Control of coherence resonance in semiconductor superlattices

TL;DR

This paper investigates how time-delayed feedback control influences noise-induced charge dynamics in semiconductor superlattices, demonstrating the ability to enhance or suppress coherence resonance and revealing delay-induced bifurcations.

Contribution

It introduces a method to control coherence resonance in semiconductor superlattices using time-delayed feedback, including analysis of delay-induced bifurcations.

Findings

Delayed feedback can enhance coherence resonance.

Proper parameter selection can suppress stochastic charge motion.

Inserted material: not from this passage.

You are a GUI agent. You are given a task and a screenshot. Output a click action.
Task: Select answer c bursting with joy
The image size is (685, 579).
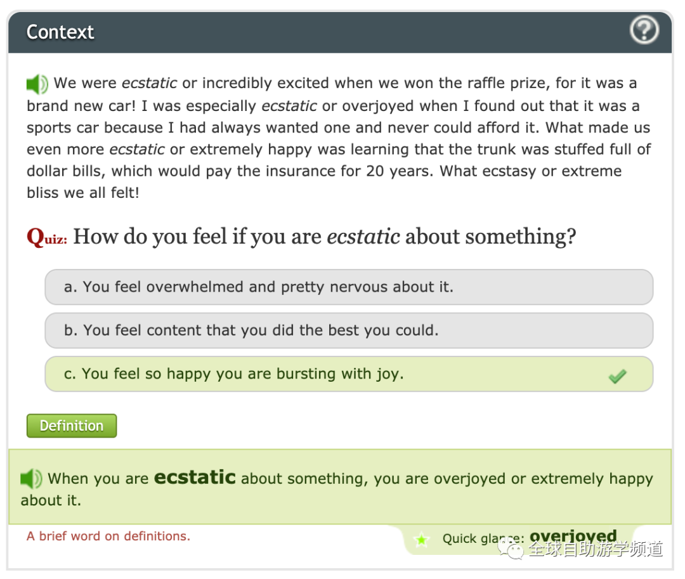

Delay-induced homoclinic bifurcation is identified.

Abstract

We study the effect of time-delayed feedback control and Gaussian white noise on the spatio-temporal charge dynamics in a semiconductor superlattice. The system is prepared in a regime where the deterministic dynamics is close to a global bifurcation, namely a saddle-node bifurcation on a limit cycle ({\it SNIPER}). In the absence of control, noise can induce electron charge front motion through the entire device, and coherence resonance is observed. We show that with appropriate selection of the time-delayed feedback parameters the effect of coherence resonance can either be enhanced or destroyed, and the coherence of stochastic domain motion at low noise intensity is dramatically increased. Additionally, the purely delay-induced dynamics in the system is investigated, and a homoclinic bifurcation of a limit cycle is found.